Questions fréquentes

L'IA peut-elle remplir la déclaration de revenus de mon client à ma place ?
Non, et il ne faut pas le lui demander. L'IA est utile pour organiser les pièces, expliquer les régimes au client et préparer une note pédagogique, mais le remplissage des cases, le choix d'un régime d'imposition et le calcul engagent ta responsabilité professionnelle. Les barèmes et seuils changent chaque année, et un modèle de langage peut te restituer une valeur périmée avec aplomb. Tu fais le travail technique, tu vérifies les chiffres sur impots.gouv.fr, et tu utilises l'IA pour gagner du temps sur la collecte et la vulgarisation, pas pour déléguer la décision fiscale.
Puis-je mettre les données fiscales d'un client dans ChatGPT ou un autre LLM grand public ?
Non, jamais avec des données identifiantes. Une déclaration de revenus contient des informations ultra-sensibles : montant des revenus, patrimoine immobilier, situation familiale, parfois des indices de santé via certains crédits d'impôt. Ces données sont couvertes par le secret professionnel et le RGPD. Tu travailles sur des trames anonymisées (type de revenu, régime, question générale) et tu réintègres les coordonnées et les chiffres dans ton logiciel métier, hors de l'outil. Pour un usage régulier, privilégie une solution professionnelle avec un cadre contractuel sur le traitement des données, pas un assistant grand public.
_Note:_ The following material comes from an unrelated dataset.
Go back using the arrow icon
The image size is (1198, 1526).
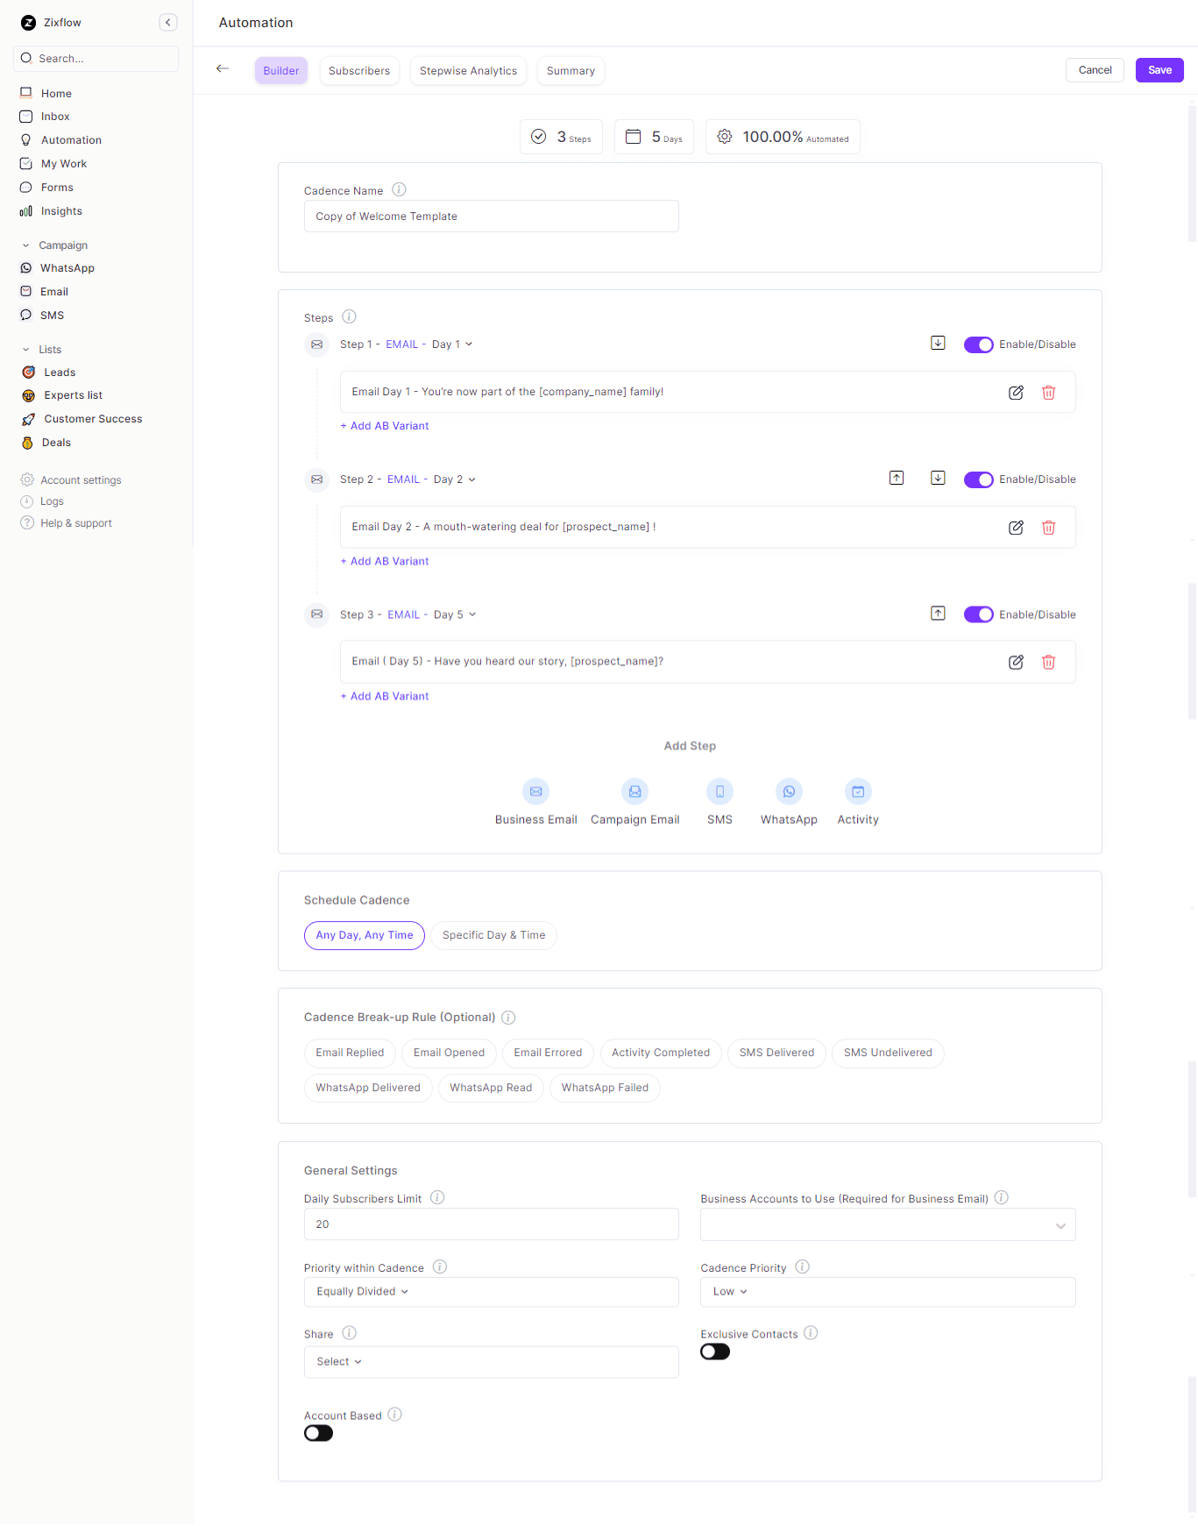click(x=223, y=69)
Comment éviter que l'IA me sorte un seuil ou un taux faux ?
En ne lui demandant pas de chiffres, et en vérifiant systématiquement ceux qu'elle glisse quand même. Le seuil du micro-foncier, le seuil de l'IFI, les plafonds de crédit d'impôt, le barème de l'impôt sur le revenu : tout cela est révisé régulièrement et un modèle de langage répond souvent avec une valeur d'une année antérieure. Cantonne l'IA à un rôle de structuration et de vulgarisation, demande-lui de poser des balises À VÉRIFIER à la place des montants, et confronte chaque seuil à la source officielle impots.gouv.fr avant de le transmettre au client.
Quel calendrier de déclaration dois-je rappeler à mes clients particuliers ?
Pour les revenus 2025 déclarés en 2026, le service en ligne a ouvert le 9 avril 2026, avec des dates limites échelonnées par département : 21 mai pour les départements 01 à 19 et les non-résidents, 28 mai pour les départements 20 à 54, et 4 juin pour les départements 55 à 974 et 976. La déclaration papier était attendue au plus tard le 19 mai 2026. Ces dates changent chaque année : vérifie le calendrier de l'année en cours sur impots.gouv.fr avant de l'annoncer à un client.